The 2025 verdict reframed that relationship. By insisting the Governor is bound by aid and advice and by attaching timelines, the Court tilted the balance back towards the elected legislature. For voters, the principle is simple: the law you elected a government to pass cannot be quietly killed by an unelected appointee running out the clock. That is a real, usable shift in how state power works.
It also clarified the narrow space where a Governor may still act on personal judgement — for instance, where a bill itself proposes to curtail the High Court's powers. Those exceptions are deliberately tight. The default is deference to the cabinet.

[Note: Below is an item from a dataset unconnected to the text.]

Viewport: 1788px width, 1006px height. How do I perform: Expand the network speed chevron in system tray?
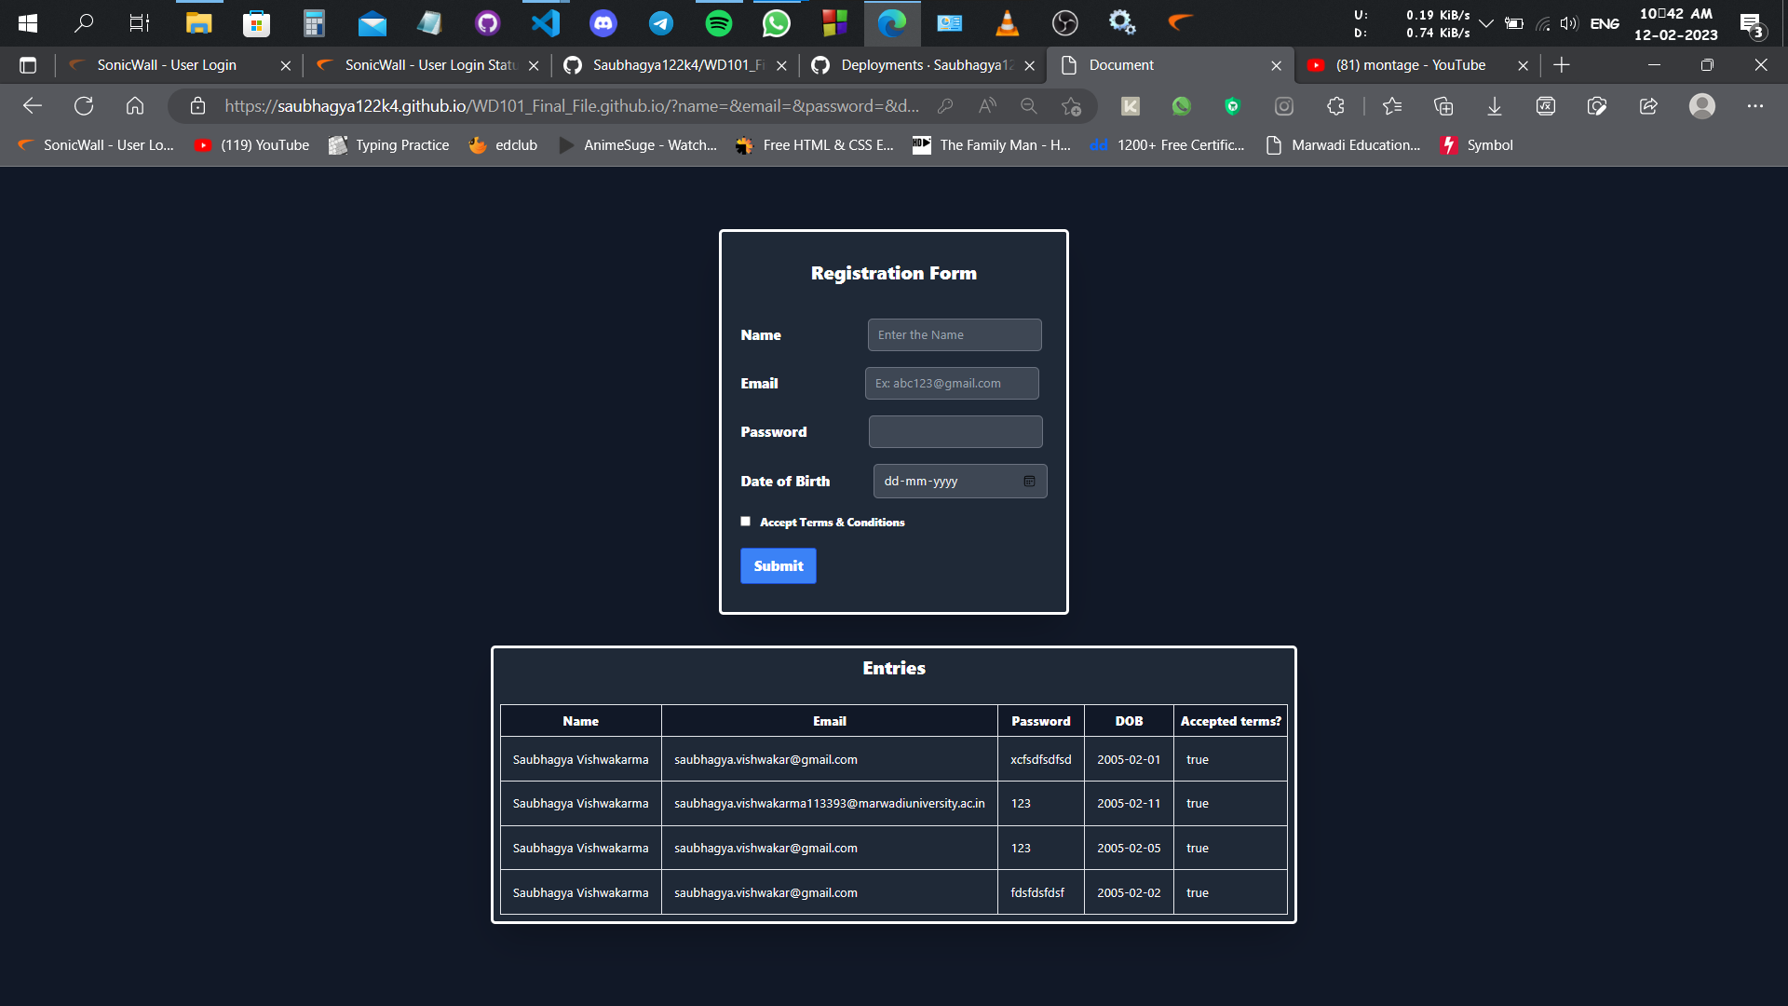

The twist: this fight isn't fully settled
Here's the part that gets lost in celebratory takes. Setting deadlines on the President under Article 201 — and the use of Article 142 to deem bills passed — raised a serious constitutional question: can the judiciary impose a timetable on offices the Constitution describes without one? Is a court rewriting the document, or merely enforcing it?
That question was sent back to the top through a Presidential Reference under Article 143, with a long list of questions for a Constitution Bench to examine. On 20 November 2025, a five-judge bench delivered its advisory opinion — and it went the other way: it held that constitutional courts cannot impose fixed, judicially enforceable timelines on the Governor or the President, and that there is no such thing as "deemed assent." The bench held that constitutional heads still cannot delay bills indefinitely, but it pulled back from the rigid clock the Tamil Nadu judgment had set.
So where does that leave a citizen tracking a stalled state law? On firmer ground than before 2025, but not on the firm ground the Tamil Nadu timelines had briefly suggested. The practical takeaways:
- A Governor can no longer credibly claim an unlimited right to sit on a bill.
- A re-passed bill is, under the first proviso to Article 200, hard to refuse outright.
- States can still ask the courts to step in when a Governor delays without reasons, even if a fixed deadline cannot be enforced.
- The Supreme Court has now held that rigid deadlines on the President — and on the Governor — cannot be judicially imposed.
What to watch next
The signal has now come in. The Constitution Bench did not uphold the rigid timeline approach; by ruling out enforceable deadlines and deemed assent, it narrowed the Tamil Nadu verdict, and the centre-versus-state tug over the Governor's desk has reopened on fresh terms. What survives is the narrower principle — that a Governor cannot sit on a bill forever — now without the hard clock that the 2025 judgment had attached.
Either way, the office has changed. The Governor's signature was always the last step in lawmaking. What the past two years established — and what even the November 2025 opinion preserved — is that the pen can no longer rest indefinitely, even if the courts have stepped back from putting a hard clock beside it.